Al riguardo, tuttavia, occorre premettere –in consonanza con l’orientamento già espresso dalla Sezione nella sentenza n. 13668 del 3 dicembre 2015- che il termine di conclusione del procedimento fissato dalla stessa ANAC nel proprio Regolamento delle sanzioni del 2014 ha certamente natura perentoria, in quanto risulterebbe contraddittorio stabilire un termine di conclusione del procedimento sanzionatorio e, poi, non rispettare un auto vincolo posto dalla stessa Autorità procedente.
Detto termine, invero, è posto anche a garanzia dell’incolpato, in ragione della natura afflittiva della procedura, e si palesa di gran lunga maggiore di quello ordinariamente previsto dall’art. 2 della L. n. 241 del 1990 per la conclusione dei procedimenti amministrativi, che è di trenta giorni.
Tanto premesso, la necessità di ricondurre anche la data della notificazione della sanzione nel computo del termine è funzionale proprio a questa imprescindibile garanzia.
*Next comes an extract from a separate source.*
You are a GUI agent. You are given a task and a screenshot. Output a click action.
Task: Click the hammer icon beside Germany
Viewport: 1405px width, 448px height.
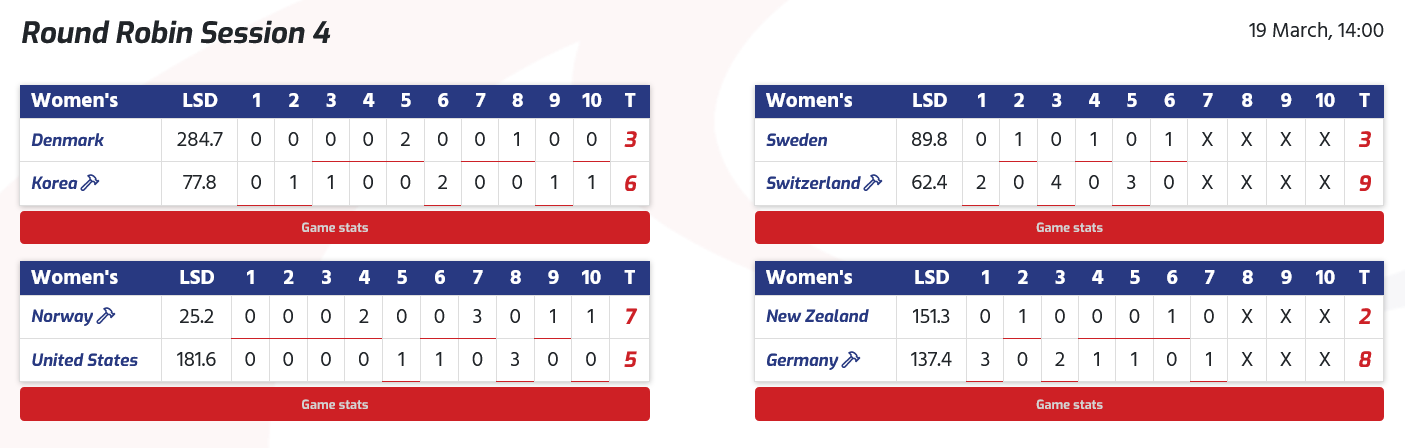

Il relativo fondamento normativo, come già osservato dalla Sezione (sentenze n. 8126 del 2015 e 9379 del 2015), si rinviene nell’art. 8, comma 4, del D.lgs. n. 163/2006, secondo cui il regolamento che disciplina l’esercizio del potere sanzionatorio da parte dell’Autorità non deve ispirarsi soltanto al “rispetto dei principi della tempestiva comunicazione dell’apertura dell’istruttoria, della contestazione degli addebiti, del termine a difesa, del contraddittorio, della motivazione, proporzionalità e adeguatezza della sanzione”; ma anche a quello –che specificamente rileva sotto il profilo della notificazione della deliberazione finale- “della comunicazione tempestiva con forme idonee ad assicurare la data certa della piena conoscenza del provvedimento…”.